Your goal
In the data below, can you reproduce the lines from the one containing "Open the Recycle Bin desktop icon" through the end, inclusive, substituting "menu" for "dropdown" and keeping everything else the same?

Word and item position data:
────────────────
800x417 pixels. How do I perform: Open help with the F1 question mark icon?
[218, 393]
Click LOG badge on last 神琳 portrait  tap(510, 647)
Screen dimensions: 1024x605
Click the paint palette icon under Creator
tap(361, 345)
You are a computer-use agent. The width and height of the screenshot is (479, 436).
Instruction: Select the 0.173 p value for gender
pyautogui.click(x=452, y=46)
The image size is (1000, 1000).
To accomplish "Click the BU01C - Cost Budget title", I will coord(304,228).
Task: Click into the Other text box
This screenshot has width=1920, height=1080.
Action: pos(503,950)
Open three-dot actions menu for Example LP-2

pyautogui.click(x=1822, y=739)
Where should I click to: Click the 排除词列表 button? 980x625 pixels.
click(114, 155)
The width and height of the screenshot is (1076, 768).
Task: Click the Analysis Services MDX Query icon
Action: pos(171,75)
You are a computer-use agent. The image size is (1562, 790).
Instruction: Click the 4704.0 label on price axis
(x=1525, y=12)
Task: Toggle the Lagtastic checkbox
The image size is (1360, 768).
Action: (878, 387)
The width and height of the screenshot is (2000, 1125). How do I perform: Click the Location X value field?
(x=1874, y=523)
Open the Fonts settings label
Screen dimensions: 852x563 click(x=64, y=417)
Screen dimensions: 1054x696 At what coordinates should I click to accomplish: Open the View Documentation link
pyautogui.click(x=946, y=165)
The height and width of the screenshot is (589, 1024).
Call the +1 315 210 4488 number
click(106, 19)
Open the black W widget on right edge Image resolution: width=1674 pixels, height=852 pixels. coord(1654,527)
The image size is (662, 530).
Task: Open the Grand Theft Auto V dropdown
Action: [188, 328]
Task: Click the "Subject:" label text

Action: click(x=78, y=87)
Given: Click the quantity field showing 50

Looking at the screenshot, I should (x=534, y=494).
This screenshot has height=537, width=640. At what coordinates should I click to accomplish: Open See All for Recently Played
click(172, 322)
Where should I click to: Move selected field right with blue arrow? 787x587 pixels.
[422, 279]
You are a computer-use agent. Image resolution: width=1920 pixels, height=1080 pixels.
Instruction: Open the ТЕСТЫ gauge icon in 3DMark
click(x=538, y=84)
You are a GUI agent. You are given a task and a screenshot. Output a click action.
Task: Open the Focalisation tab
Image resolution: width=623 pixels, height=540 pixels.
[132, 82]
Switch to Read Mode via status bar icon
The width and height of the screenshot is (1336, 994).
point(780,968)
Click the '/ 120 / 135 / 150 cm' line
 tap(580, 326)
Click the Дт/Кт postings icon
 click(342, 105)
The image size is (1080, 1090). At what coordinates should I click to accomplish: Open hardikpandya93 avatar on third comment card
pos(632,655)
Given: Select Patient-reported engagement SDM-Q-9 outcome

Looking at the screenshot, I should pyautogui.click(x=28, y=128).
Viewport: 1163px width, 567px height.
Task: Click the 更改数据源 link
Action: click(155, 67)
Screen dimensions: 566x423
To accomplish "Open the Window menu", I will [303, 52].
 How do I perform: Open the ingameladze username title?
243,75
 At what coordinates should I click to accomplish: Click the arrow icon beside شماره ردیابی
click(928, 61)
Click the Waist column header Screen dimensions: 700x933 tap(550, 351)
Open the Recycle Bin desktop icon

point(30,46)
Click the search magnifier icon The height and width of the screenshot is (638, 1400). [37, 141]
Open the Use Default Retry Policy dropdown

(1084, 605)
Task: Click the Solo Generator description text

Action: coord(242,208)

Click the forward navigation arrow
────────────────
Worked solution
Open the Recycle Bin desktop icon

point(30,46)
Click the search magnifier icon The height and width of the screenshot is (638, 1400). [37, 141]
Open the Use Default Retry Policy menu

(1084, 605)
Task: Click the Solo Generator description text

Action: coord(242,208)

Click the forward navigation arrow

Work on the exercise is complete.